Aim:
Could you output the lines below as a JSON list of strings, one string per line, with blank lines and the pictures left out?

Given data:
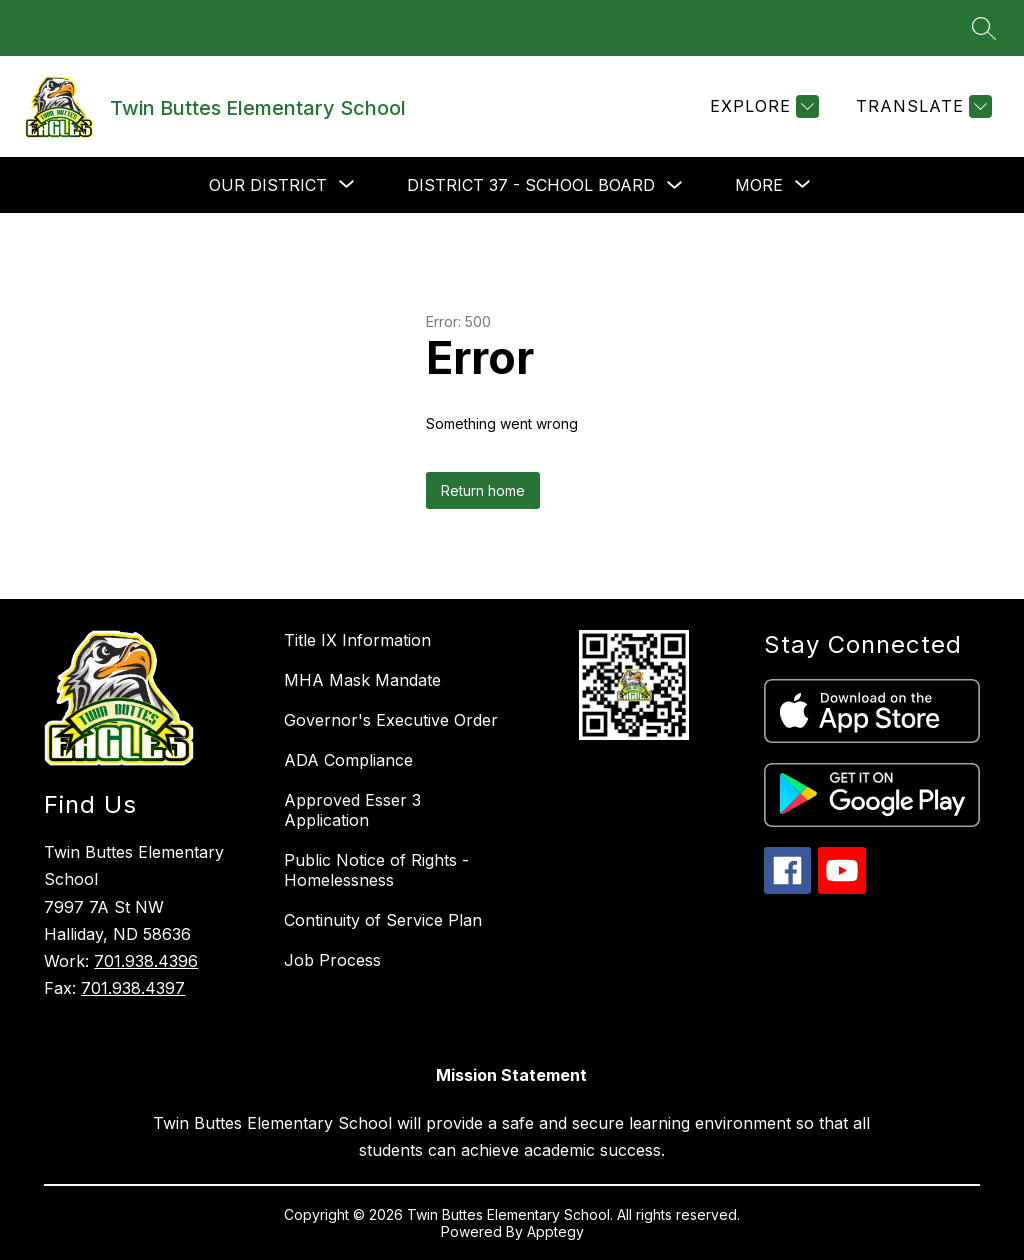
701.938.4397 (133, 988)
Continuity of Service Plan (383, 920)
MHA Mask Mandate (362, 680)
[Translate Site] (921, 106)
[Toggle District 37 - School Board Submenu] (675, 185)
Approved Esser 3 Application (352, 810)
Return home (483, 490)
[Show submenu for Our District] (268, 185)
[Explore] (762, 106)
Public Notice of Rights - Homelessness (376, 870)
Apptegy (555, 1231)
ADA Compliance (348, 760)
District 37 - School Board (531, 185)
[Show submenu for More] (759, 185)
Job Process (332, 960)
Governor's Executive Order (391, 720)
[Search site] (984, 28)
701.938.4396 (146, 961)
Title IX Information (357, 640)
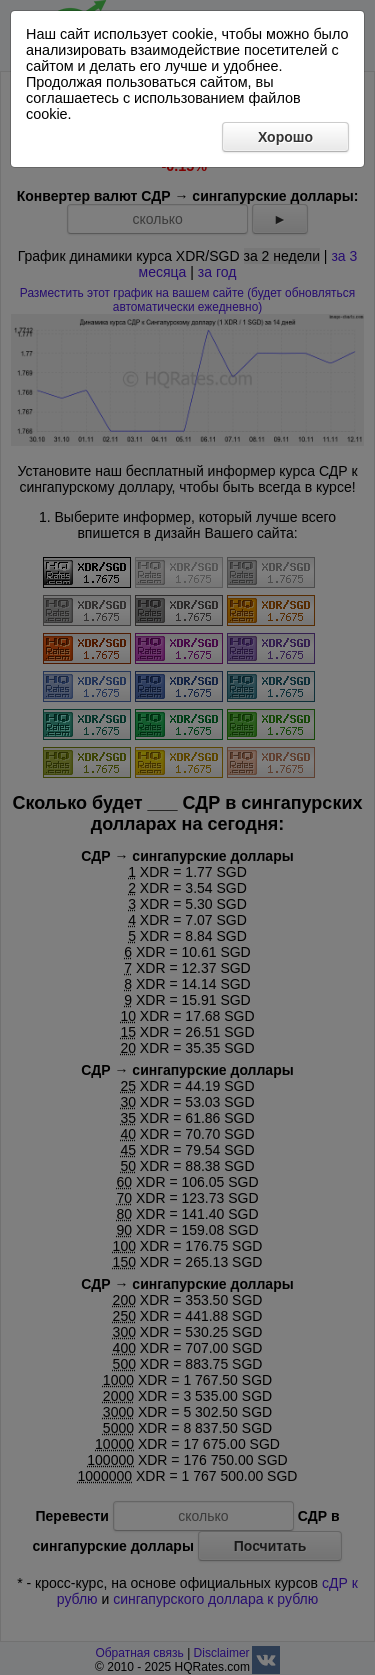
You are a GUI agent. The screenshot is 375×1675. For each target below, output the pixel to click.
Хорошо (285, 137)
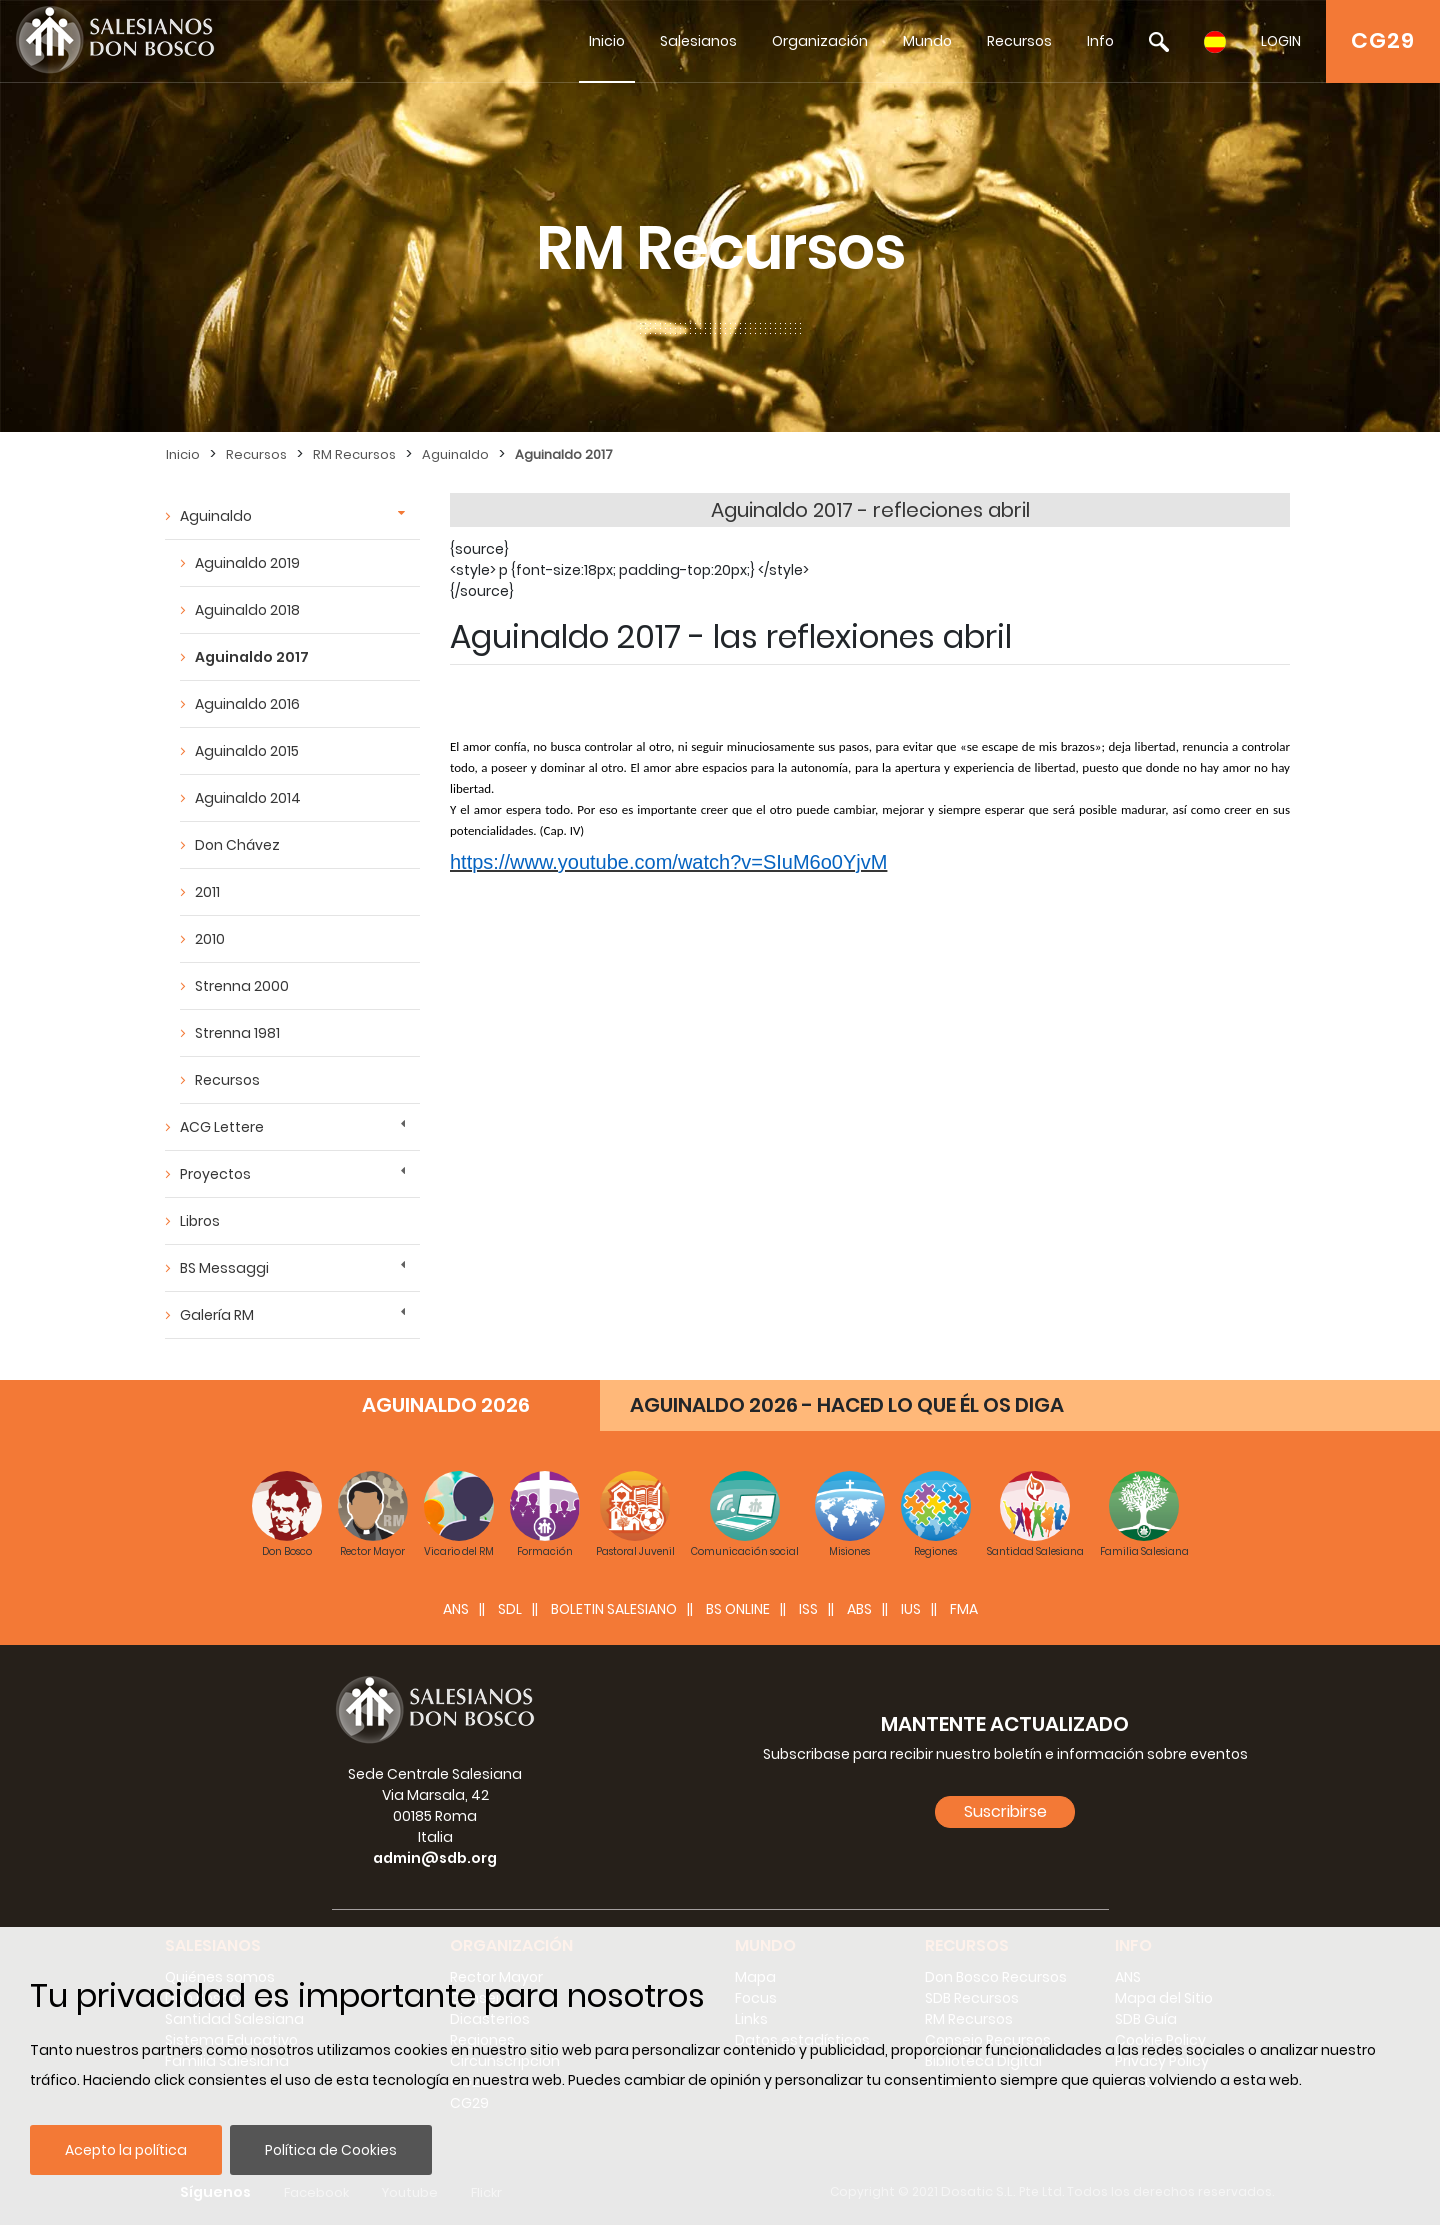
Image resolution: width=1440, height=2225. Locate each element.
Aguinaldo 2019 (247, 563)
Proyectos (215, 1174)
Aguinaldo (455, 454)
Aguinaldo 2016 (247, 704)
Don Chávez (237, 845)
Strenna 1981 (237, 1033)
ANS (456, 1609)
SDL (510, 1609)
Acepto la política (126, 2150)
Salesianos (698, 41)
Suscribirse (1005, 1811)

Correct output:
[
  "701.938.4397 (133, 988)",
  "Continuity of Service Plan (383, 920)",
  "MHA Mask Mandate (362, 680)",
  "[Translate Site] (921, 106)",
  "[Toggle District 37 - School Board Submenu] (675, 185)",
  "Approved Esser 3 Application (352, 810)",
  "Return home (483, 490)",
  "[Show submenu for Our District] (268, 185)",
  "[Explore] (762, 106)",
  "Public Notice of Rights - Homelessness (376, 870)",
  "Apptegy (555, 1231)",
  "ADA Compliance (348, 760)",
  "District 37 - School Board (531, 185)",
  "[Show submenu for More] (759, 185)",
  "Job Process (332, 960)",
  "Governor's Executive Order (391, 720)",
  "[Search site] (984, 28)",
  "701.938.4396 (146, 961)",
  "Title IX Information (357, 640)",
  "You are a GUI agent. The screenshot is 375×1675. For each target below, output the pixel to click.",
  "Хорошо (285, 137)",
  "Image resolution: width=1440, height=2225. Locate each element.",
  "Aguinaldo 2019 (247, 563)",
  "Proyectos (215, 1174)",
  "Aguinaldo (455, 454)",
  "Aguinaldo 2016 (247, 704)",
  "Don Chávez (237, 845)",
  "Strenna 1981 (237, 1033)",
  "ANS (456, 1609)",
  "SDL (510, 1609)",
  "Acepto la política (126, 2150)",
  "Salesianos (698, 41)",
  "Suscribirse (1005, 1811)"
]